__Textauszug__.
........

Interview Autorin Linda Budinger im Interview

Worum geht es in deinem Buch Die Schatten von Weißenbach? 

Verena, eine alleinstehende Krankenschwester, kann den Gesundheitszustand von Menschen in deren Auren lesen. Weil sie in der Stadt einem Serienmörder in die Quere kommt und von der Bildfläche verschwinden will, tritt sie eine Anstellung in einem einsam gelegenen Herrenhaus an, wo sie rasch dem Charme des Hausherrn verfällt. Doch irgendetwas stimmt in diesem Haus nicht, und Verena muss dem Geheimnis auf die Spur kommen, um einen Ausweg zu finden. Denn wie es scheint, hat auch der Serienkiller ihre Fährte wieder aufgenommen.

  

Wie bist du auf die Idee zu diesem spannenden, aber auch geheimnisvollen Roman gekommen?

Die Geschichte ist ein Mystery-Thriller in der Tradition der klassischen Gothic Novel. Klassisch wie in bedrohte Schönheit schmachtet in finsterem Schloss dem Hausherrn entgegen, der sich, trotz aller Schroffheit, als ihr Traumprinz herausstellt.
Einen Schauerroman zu verfassen, hat mich gereizt. Allerdings wollte ich dem Ganzen einen anderen Dreh verleihen und eine Prise Übernatürliches beifügen.
Außerdem bin ich eine große Märchenfreundin. Auch wenn dank Disney heutzutage vor allem die Prinzessinnen-Geschichten populär sind und die meisten Menschen, Märchen für rosarote Geschichten halten, sind es eigentlich sehr urtümliche Erzählungen, oft um tiefenpsychologische Entwicklungen und Konflikte. Überraschend viele haben eher dunkle Themen und Wurzeln, handeln vom Tod, dessen Überwindung … Ein Motiv ist der »Patensohn« des Todes, oft ein Arzt, der die Fähigkeit verliehen bekommt, zu sehen, ob sein Patient leben wird oder sterben, je nachdem, ob Gevatter Tod am Kopf- oder Fußende steht. Der Held trickst den Tod aus, indem er das Bett mit der todgeweihten Prinzessin einfach herumdrehen lässt.

........

__Datenauszüge__.
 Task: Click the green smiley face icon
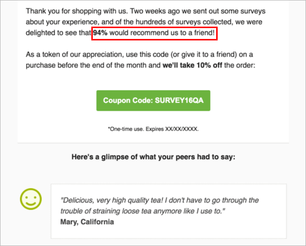coord(31,199)
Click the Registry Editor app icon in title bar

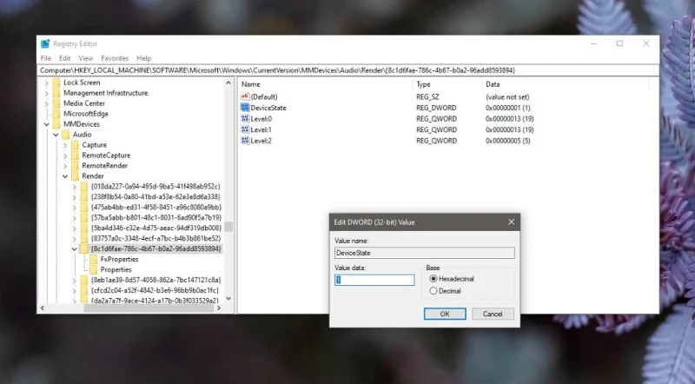pos(45,43)
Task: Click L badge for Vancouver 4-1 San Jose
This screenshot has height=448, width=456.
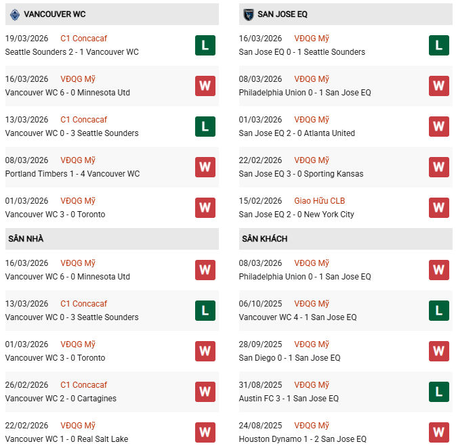Action: click(439, 311)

........

__Aufgabe__. Schreiben Sie das Interview mit Linda Budinger vollständig und wortgetreu ab. Die Datensätze braucht man zur Bearbeitung nicht.

__Lösung__.
Interview Autorin Linda Budinger im Interview

Worum geht es in deinem Buch Die Schatten von Weißenbach? 

Verena, eine alleinstehende Krankenschwester, kann den Gesundheitszustand von Menschen in deren Auren lesen. Weil sie in der Stadt einem Serienmörder in die Quere kommt und von der Bildfläche verschwinden will, tritt sie eine Anstellung in einem einsam gelegenen Herrenhaus an, wo sie rasch dem Charme des Hausherrn verfällt. Doch irgendetwas stimmt in diesem Haus nicht, und Verena muss dem Geheimnis auf die Spur kommen, um einen Ausweg zu finden. Denn wie es scheint, hat auch der Serienkiller ihre Fährte wieder aufgenommen.

  

Wie bist du auf die Idee zu diesem spannenden, aber auch geheimnisvollen Roman gekommen?

Die Geschichte ist ein Mystery-Thriller in der Tradition der klassischen Gothic Novel. Klassisch wie in bedrohte Schönheit schmachtet in finsterem Schloss dem Hausherrn entgegen, der sich, trotz aller Schroffheit, als ihr Traumprinz herausstellt.
Einen Schauerroman zu verfassen, hat mich gereizt. Allerdings wollte ich dem Ganzen einen anderen Dreh verleihen und eine Prise Übernatürliches beifügen.
Außerdem bin ich eine große Märchenfreundin. Auch wenn dank Disney heutzutage vor allem die Prinzessinnen-Geschichten populär sind und die meisten Menschen, Märchen für rosarote Geschichten halten, sind es eigentlich sehr urtümliche Erzählungen, oft um tiefenpsychologische Entwicklungen und Konflikte. Überraschend viele haben eher dunkle Themen und Wurzeln, handeln vom Tod, dessen Überwindung … Ein Motiv ist der »Patensohn« des Todes, oft ein Arzt, der die Fähigkeit verliehen bekommt, zu sehen, ob sein Patient leben wird oder sterben, je nachdem, ob Gevatter Tod am Kopf- oder Fußende steht. Der Held trickst den Tod aus, indem er das Bett mit der todgeweihten Prinzessin einfach herumdrehen lässt.